The couple sets up for long-term pain. Eventually, the children will leave the home (or at least they should). When this happens, if a couple has invited the children into their oneness, the couple will be devastated. The departure of children can certainly be a painful experience for everyone involved, but it ought not break the marriage. If a couple defends and serves their oneness throughout the child-raising years, then an empty home, though sad in its own way, will also be a delight in another way.
The couple allows a form of idolatry to fester in their hearts. Family is important, but it ought not be worshiped. Children are a gift from God, but only the Giver ought to be worshiped. When children are seen as the center of the relationship a dangerous idolatry blossoms. The couple is better served laying down their lives for one another more consistently.
Ways to cultivate the “one-flesh” nature of marriage:
Time Alone. At various stages of a child’s life, this can be difficult. The early years are often sleep-deprived years. Still, television or even friendships should not be enjoyed at the expense of time together. Sit together. Talk together. Eat together. Laugh together. Play together.
Date Night: Not to sound cliche, but I always suggest the keeping of a regular date night. Perhaps weekly feels impossible to you. Strive for monthly. Putting it on the calendar does wonders for a couple as they will always know a chance for reconnection is coming. I can’t tell you how many trials, stresses, and pressures have been easier to endure for Christina and me simply because we could look forward to a date together.
Sex: This is how a couple became one flesh in the first place. Repeat, over and over again. In the marriage bed, there is a unity that grows as you become more comfortable with one another, able to serve one another sexually. This is a microcosm of the whole marriage because we are called to bless one another in the marriage, and this follows us to the bedroom (see 1 Corinthians 7:3-4).
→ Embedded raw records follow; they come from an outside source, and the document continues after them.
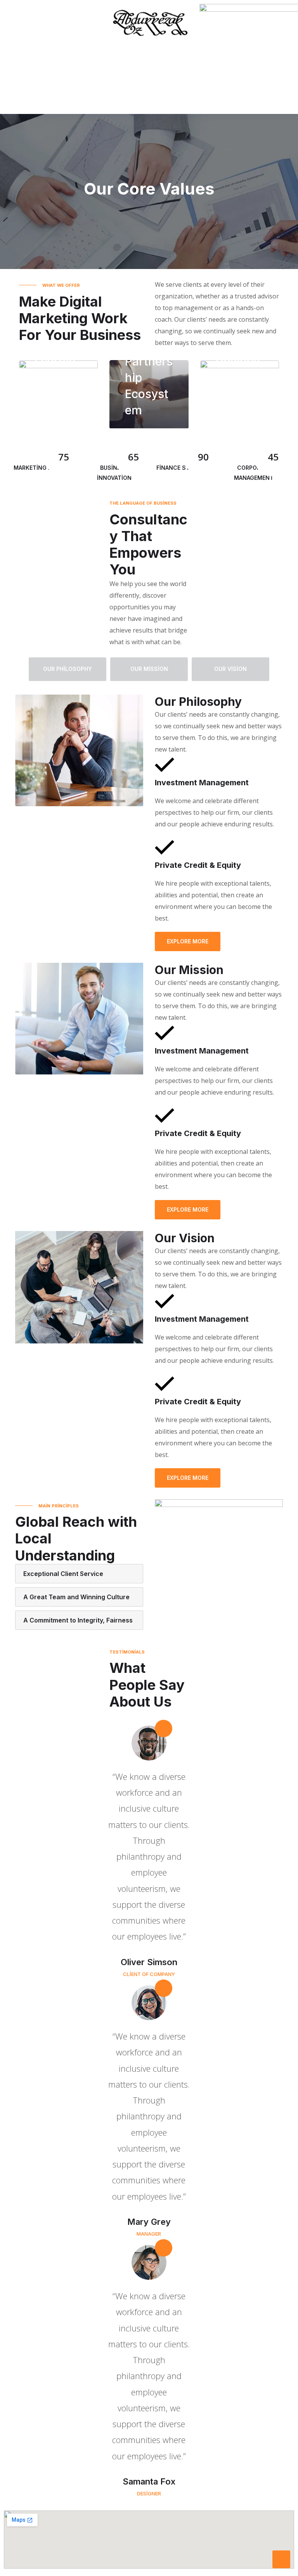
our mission (149, 669)
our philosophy (67, 669)
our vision (230, 669)
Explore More (187, 941)
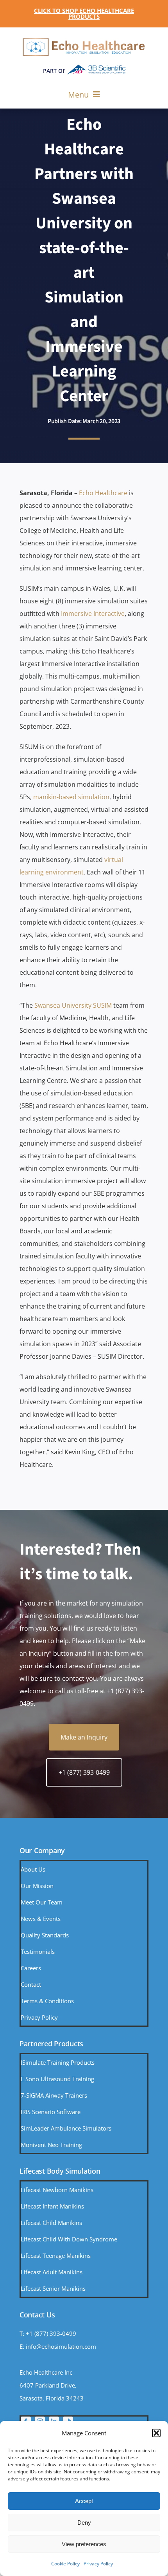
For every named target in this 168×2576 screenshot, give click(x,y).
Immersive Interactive (93, 613)
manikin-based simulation (71, 797)
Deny (84, 2522)
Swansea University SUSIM (73, 1005)
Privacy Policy (98, 2563)
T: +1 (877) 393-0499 (48, 2333)
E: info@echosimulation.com (58, 2346)
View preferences (84, 2544)
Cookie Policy (65, 2563)
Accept (84, 2501)
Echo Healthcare (103, 493)
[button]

Finances: Many couples get into trouble when they separate the money from the marriage. I don’t advise separate finances in any way. You are now one. Join finances and learn to talk through financial planning, budgets, and decisions together. Expect this will be tumultuous at times. You are two different people with different financial priorities, histories, and methodologies. Embrace the fact that you are to meant to compliment one another, landing together on a strategy for your finances.
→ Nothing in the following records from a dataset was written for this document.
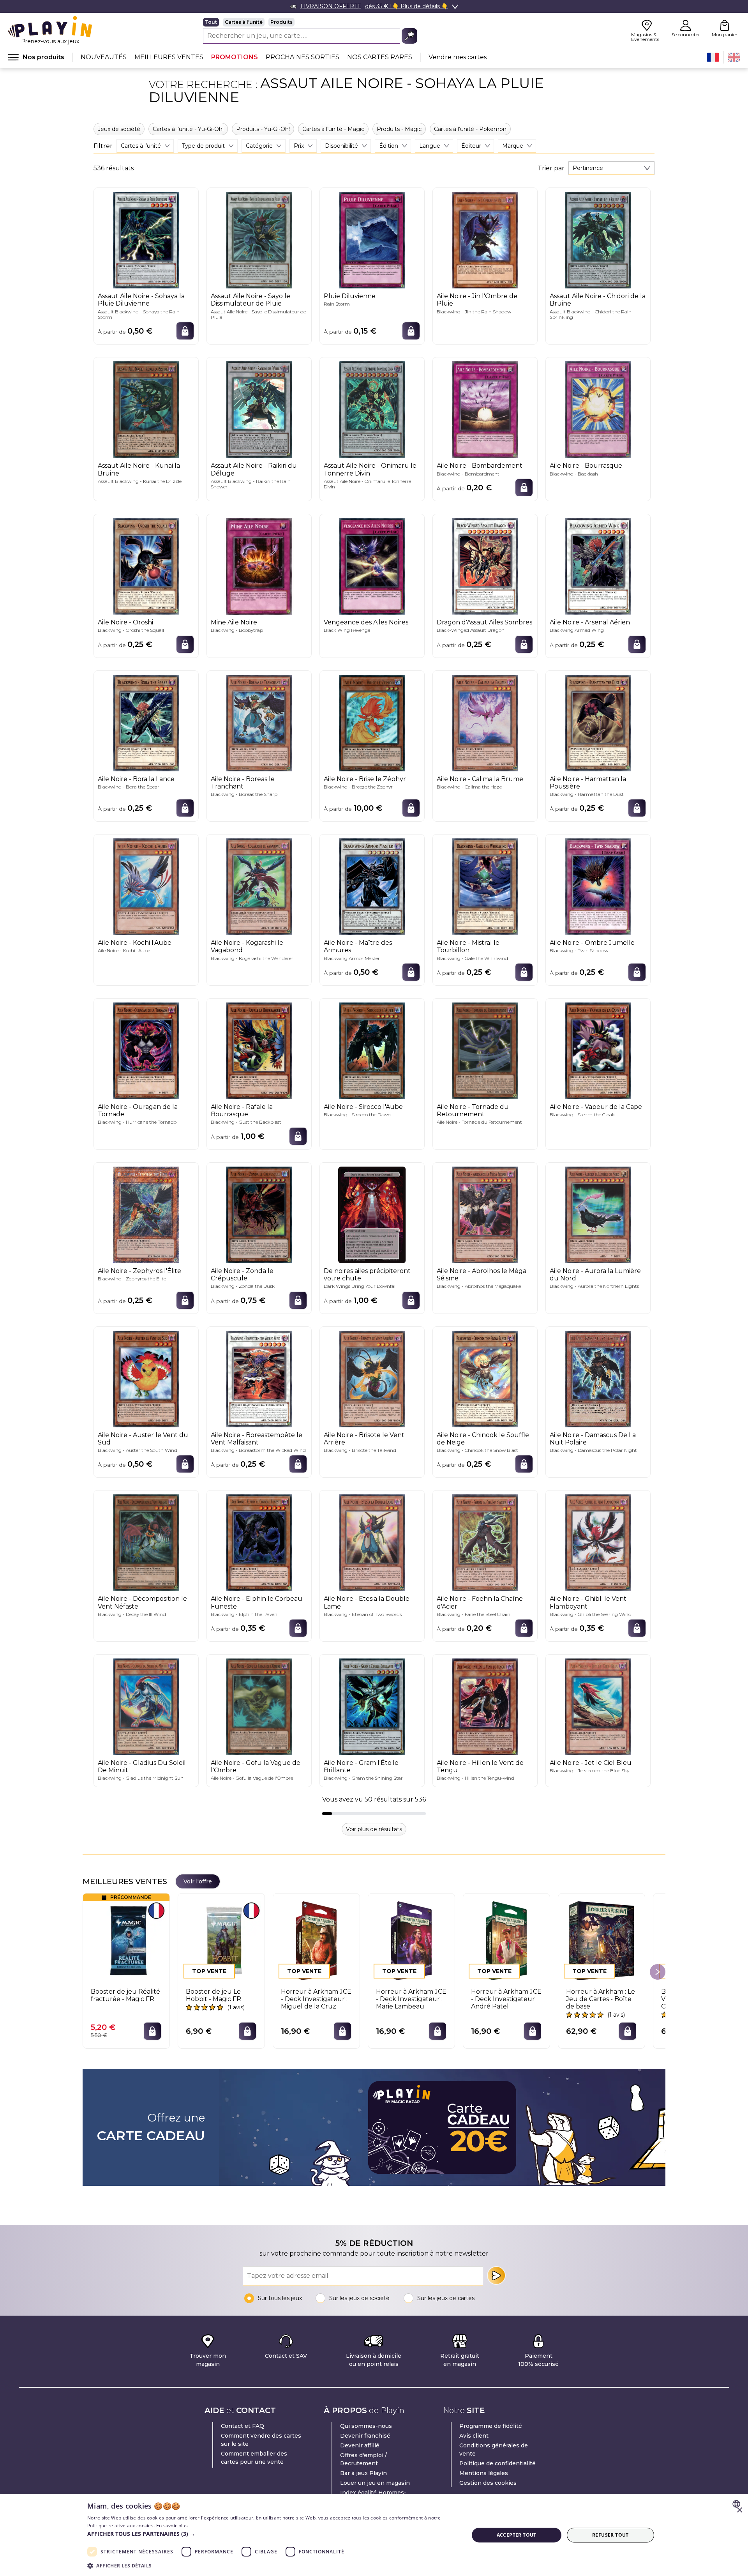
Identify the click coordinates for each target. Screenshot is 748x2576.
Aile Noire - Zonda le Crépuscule (242, 1274)
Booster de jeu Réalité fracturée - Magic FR (125, 1995)
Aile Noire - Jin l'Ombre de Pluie (477, 299)
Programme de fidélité (490, 2425)
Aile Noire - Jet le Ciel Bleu (591, 1762)
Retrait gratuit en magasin (459, 2359)
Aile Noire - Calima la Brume (480, 779)
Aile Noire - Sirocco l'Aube (363, 1106)
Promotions (234, 57)
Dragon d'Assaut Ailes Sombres (484, 622)
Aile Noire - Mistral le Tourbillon (468, 946)
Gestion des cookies (488, 2482)
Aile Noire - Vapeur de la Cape (596, 1106)
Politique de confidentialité (497, 2463)
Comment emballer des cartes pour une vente (254, 2457)
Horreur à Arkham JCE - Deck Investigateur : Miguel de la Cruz (316, 1999)
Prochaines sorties (302, 57)
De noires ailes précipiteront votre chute (367, 1274)
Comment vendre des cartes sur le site (261, 2439)
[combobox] (611, 168)
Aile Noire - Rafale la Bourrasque (242, 1110)
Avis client (474, 2435)
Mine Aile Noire (234, 622)
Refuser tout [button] (610, 2535)
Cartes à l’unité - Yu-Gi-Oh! (188, 129)
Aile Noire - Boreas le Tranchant (243, 782)
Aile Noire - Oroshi (125, 622)
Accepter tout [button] (516, 2535)
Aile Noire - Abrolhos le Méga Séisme (481, 1274)
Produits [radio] (281, 22)
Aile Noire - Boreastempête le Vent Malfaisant (256, 1438)
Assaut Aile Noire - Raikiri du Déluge (254, 469)
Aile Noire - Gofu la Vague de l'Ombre (255, 1766)
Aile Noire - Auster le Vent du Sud (143, 1438)
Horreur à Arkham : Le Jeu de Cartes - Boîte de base (600, 1999)
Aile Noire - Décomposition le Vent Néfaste (142, 1602)
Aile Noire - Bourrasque (586, 465)
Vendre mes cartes (458, 57)
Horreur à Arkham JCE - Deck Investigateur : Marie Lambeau (411, 1999)
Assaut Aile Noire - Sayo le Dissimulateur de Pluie (250, 299)
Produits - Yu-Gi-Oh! (263, 129)
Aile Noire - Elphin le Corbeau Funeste (256, 1602)
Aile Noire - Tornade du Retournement (473, 1110)
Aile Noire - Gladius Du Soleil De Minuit (142, 1766)
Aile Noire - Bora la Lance (136, 779)
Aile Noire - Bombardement (479, 465)
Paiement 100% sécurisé (538, 2359)
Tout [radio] (211, 22)
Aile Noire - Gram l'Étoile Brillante (361, 1766)
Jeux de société (119, 129)
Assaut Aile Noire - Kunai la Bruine (139, 469)
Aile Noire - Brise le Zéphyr (365, 779)
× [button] (739, 2510)
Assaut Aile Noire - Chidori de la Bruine (598, 299)
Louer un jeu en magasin (375, 2482)
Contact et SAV (286, 2355)
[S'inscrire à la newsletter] (496, 2275)
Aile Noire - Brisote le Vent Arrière (364, 1438)
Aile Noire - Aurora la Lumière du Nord (595, 1274)
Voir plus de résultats (374, 1829)
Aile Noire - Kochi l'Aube (134, 942)
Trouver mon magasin (207, 2359)
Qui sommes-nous (366, 2425)
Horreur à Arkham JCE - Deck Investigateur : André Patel (506, 1999)
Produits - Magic (399, 129)
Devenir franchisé (365, 2435)
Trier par (551, 168)
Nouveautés (104, 57)
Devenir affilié (359, 2445)
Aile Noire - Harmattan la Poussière (588, 782)
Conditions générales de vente (493, 2449)
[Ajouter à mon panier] (185, 331)
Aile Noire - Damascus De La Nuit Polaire (593, 1438)
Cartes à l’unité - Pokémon (470, 129)
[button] (272, 2534)
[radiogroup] (310, 22)
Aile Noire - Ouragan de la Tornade (138, 1110)
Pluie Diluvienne (350, 296)
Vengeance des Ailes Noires (366, 622)
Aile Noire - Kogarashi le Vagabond (247, 946)
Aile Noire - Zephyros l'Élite (139, 1271)
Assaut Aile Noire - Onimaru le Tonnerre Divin (370, 469)
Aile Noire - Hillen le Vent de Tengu (480, 1766)
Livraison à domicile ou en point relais (373, 2359)
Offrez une (151, 2127)
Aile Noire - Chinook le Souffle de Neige (483, 1438)
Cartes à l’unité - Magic (333, 129)
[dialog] (374, 2535)
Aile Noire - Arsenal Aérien (590, 622)
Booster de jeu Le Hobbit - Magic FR (213, 1995)
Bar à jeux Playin (363, 2473)
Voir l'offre (197, 1881)
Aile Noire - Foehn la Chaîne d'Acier (480, 1602)
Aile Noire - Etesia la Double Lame (366, 1602)
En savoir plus (172, 2525)
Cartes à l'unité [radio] (244, 22)
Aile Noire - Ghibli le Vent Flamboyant (588, 1602)
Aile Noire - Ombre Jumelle (592, 942)
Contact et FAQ (242, 2425)
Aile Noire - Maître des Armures (358, 946)
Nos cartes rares (379, 57)
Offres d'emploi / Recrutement (363, 2459)
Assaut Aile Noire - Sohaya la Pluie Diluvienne (141, 299)
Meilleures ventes (168, 57)
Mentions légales (483, 2473)
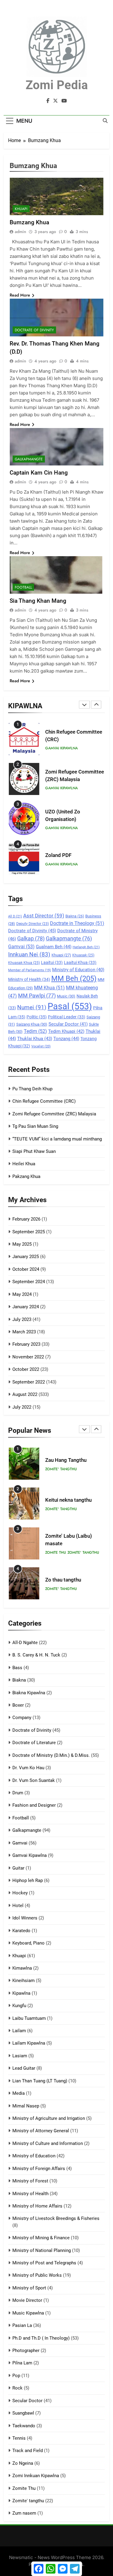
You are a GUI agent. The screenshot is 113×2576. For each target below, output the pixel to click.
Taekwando (23, 2425)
Planning: Organize your calendar together. Plan your life together. Don’t make plans without involving your spouse. I rarely accept or initiate anything outside of my normal working hours without involving Christina. We talk through potential speaking engagements, nights out with friends, vacations, and ministry commitments together.
Conversation: Learning how to open up your heart and talk to your spouse can be a challenge for many. I hate to say it’s a man problem, but often it is. We have a harder time opening up and talking about what’s going on in our minds and hearts. Learn to sit and talk. Don’t let a movie or TV screen serve as a way of escape from dialogue.
Prayer: To hold a regular time for prayer with your spouse can be incredibly unifying. To agree on various topics in prayer lets you into the other’s heart. Perhaps you will engage in brief daily prayers. I prefer a longer chunk of prayer weekly.
Word: What is God showing you from His word? What are you learning? Are you talking about this with your spouse? Articles, books, or teachings that bring the Scripture to bear on our lives are a great way to invite the Word into your marriage. Read or listen together or separately, but then talk about what you are learning.
Shared Interests: Shared interests are good for a couple’s oneness. I heard of one man who wouldn’t even listen to music his wife did not also enjoy. I haven’t taken it that far, but it serves as a good point. Hobbies or interests that can be shared with your spouse will serve as a fun connection point within the marriage.